RECORDS FOR THIS TASK >>
──────────────────────────────
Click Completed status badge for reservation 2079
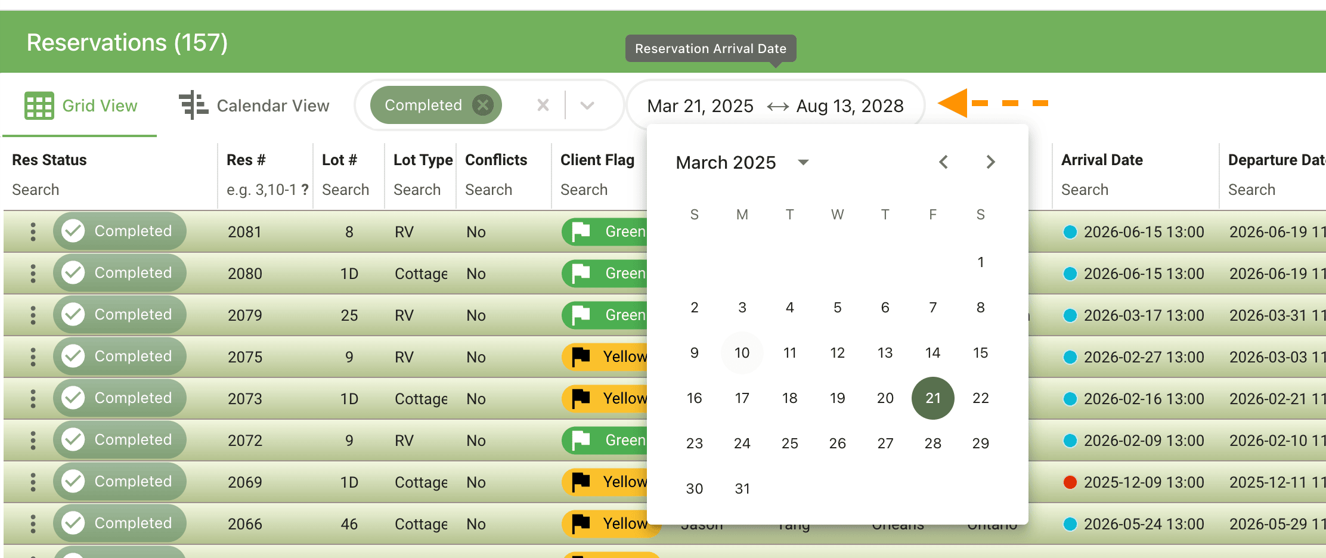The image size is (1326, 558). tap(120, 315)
──────────────────────────────
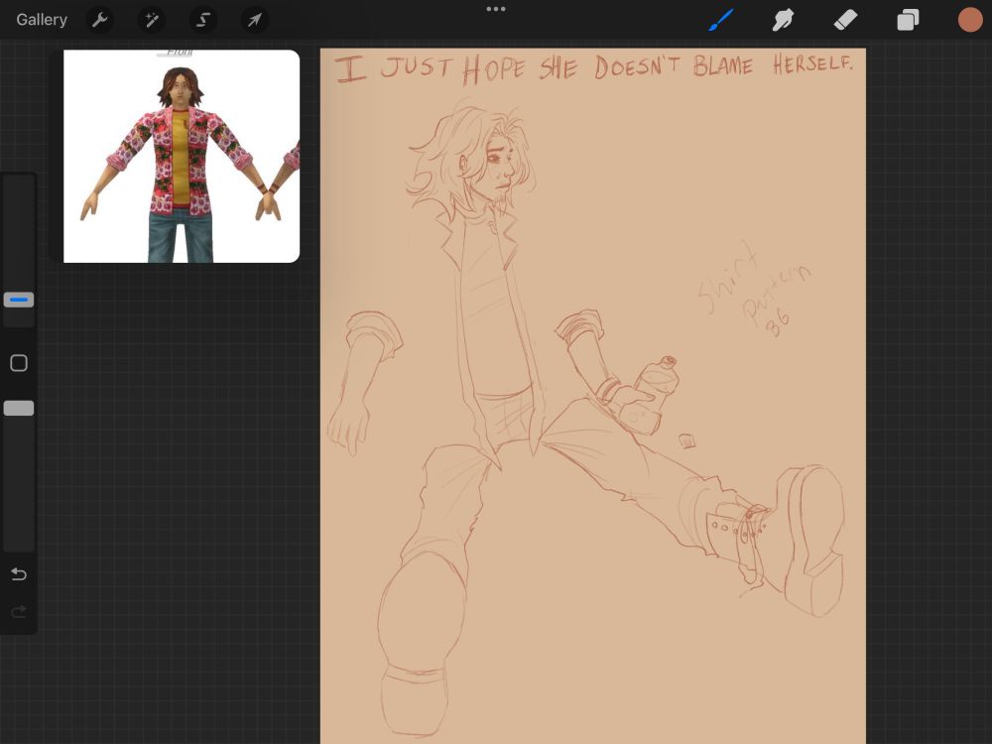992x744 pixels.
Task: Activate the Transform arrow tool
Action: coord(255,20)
──────────────────────────────
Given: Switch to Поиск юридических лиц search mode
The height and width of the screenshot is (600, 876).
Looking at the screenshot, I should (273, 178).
──────────────────────────────
Format the material between the lines holding "Click Completed status" and "The image size is (1326, 558). tap(120, 315)", inclusive, as a Markdown table with the columns Row and Material line. Skip blank lines and leave the pictures out.

| Row | Material line |
|---|---|
| 1 | Click Completed status badge for reservation 2079 |
| 2 | The image size is (1326, 558). tap(120, 315) |